Is this purely objective? Can you think of no exceptions, under any scenarios?

Confusing the subjective for the objective is a widely studied phenomenon. It's called reification and people generally deny doing it. There's a strong ego defense mechanism that raises when it's pointed out that shuts down conversation.
The utterly bizarre things is how so many (I would say, the VAST majority) smart people are unable to overcome it when discussing certain subjects.

Like sure, I can certainly understand the initial incident, heuristics are a bitch...but what is so bizarre is that when people are in this state, there seems to be literally nothing that can draw them out of it. I have done many, many thousands of experiments in this area, it is uncanny.

> They provide no actual measurement of applicants, Myers-Briggs is especially easy to cheat.

Myers briggs aside, I take issue with this specific argument in any context, just because a dishonest party can cheat a test, doesn't mean the test itself is worthless. I can do a math test with a calculator without knowing how to even do math, (oh, put this symbol next to that symbol and hit the = key?) doesn't mean the test is worthless.

I was once skeptical of the usefulness of personality tests, but reading Principles by Ray Dalio convinced me they can be used to build well-oiled organizations.
The I Ching is very ambiguous and open to interpretation, as Philip K Dock shows in The Man in The High Castle, or you can try for yourself. Whatever else it's doing, it is not providing certainty.
That's the trick. It's about feelings of certainty, not actual measurable reproduceable predictions.

Most long-lived divination methods are very vague. Anything providing concrete predictions is easily proven wrong and discredited, only the vague survives.

But people rarely take ambiguous answers for what they are, and instead interpret them into something more certain.

And this lets divination exploit all kinds of biases. On top of the regular old confirmation bias, whenever the interpretation turns out wrong, people don't write off the divination method, but assume they merely "interpreted it wrong" (and often, the vagueness means they can retcon an interpretation that is true), and worse yet, assume that now they're better at interpreting so next time it's going to be a correct prediction.

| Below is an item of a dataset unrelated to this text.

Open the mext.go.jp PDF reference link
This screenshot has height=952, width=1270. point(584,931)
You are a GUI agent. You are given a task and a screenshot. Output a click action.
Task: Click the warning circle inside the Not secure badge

Observe how little the personality tests actually say, they're just as ambiguous.

Nitpick: The five-factor scale (extroversion, agreeableness, openness, conscientiousness, and neuroticism) both reproduces and makes good life predictions.

MBTI and most other personality tests unfortunately seem to be astrology for the scientifically oriented.

The correlation between MBTI and the Big-5 is surprisingly strong (except for neuroticism, which has no representation in the MBTI):

https://en.wikipedia.org/wiki/Myers%E2%80%93Briggs_Type_Indi...

I look at personality typologies in general as approximations. If you actually want to get to know a person, get to know them. But when you need to make a snap judgment about how someone might see the world and react to you, on very little information, it's handy to have a general archetype as guidelines. You can fill in all the details later.

It's not unlike Carmack's fast inverse square root, a Bloom filter, or how Google hasn't used PageRank since 2006 (instead substituting a cheaper-to-calculate approximation). Yes, they give wrong answers. But the answers are usually close enough that when you lack the computing power to get a better result, they'll do.

The biggest issue w/ MBTI and others like it is the desire to put you into a category as an outcome. This is really bad for reliability of the test - take it again and change just a few answers, you may be in a different category altogether! But it's often great for sparking team discussions on norms, behaviors, etc. But the sheen of science and validity can be misleading.
That's reasonable.

As I see it, even assuaging fear of the unknown seems like it could be a valuable benefit. Especially if freedom from fear helps someone to make better decisions based on the information that they have.

I see this as why humans love stories so much. An explanation with a beginning, a middle, and an end. The human condition is facing the unknown.
Heuristics also provide the same benefits, and are the source of the "facts" in your comment.

Rationalism is a lot like astrology in many ways, interestingly.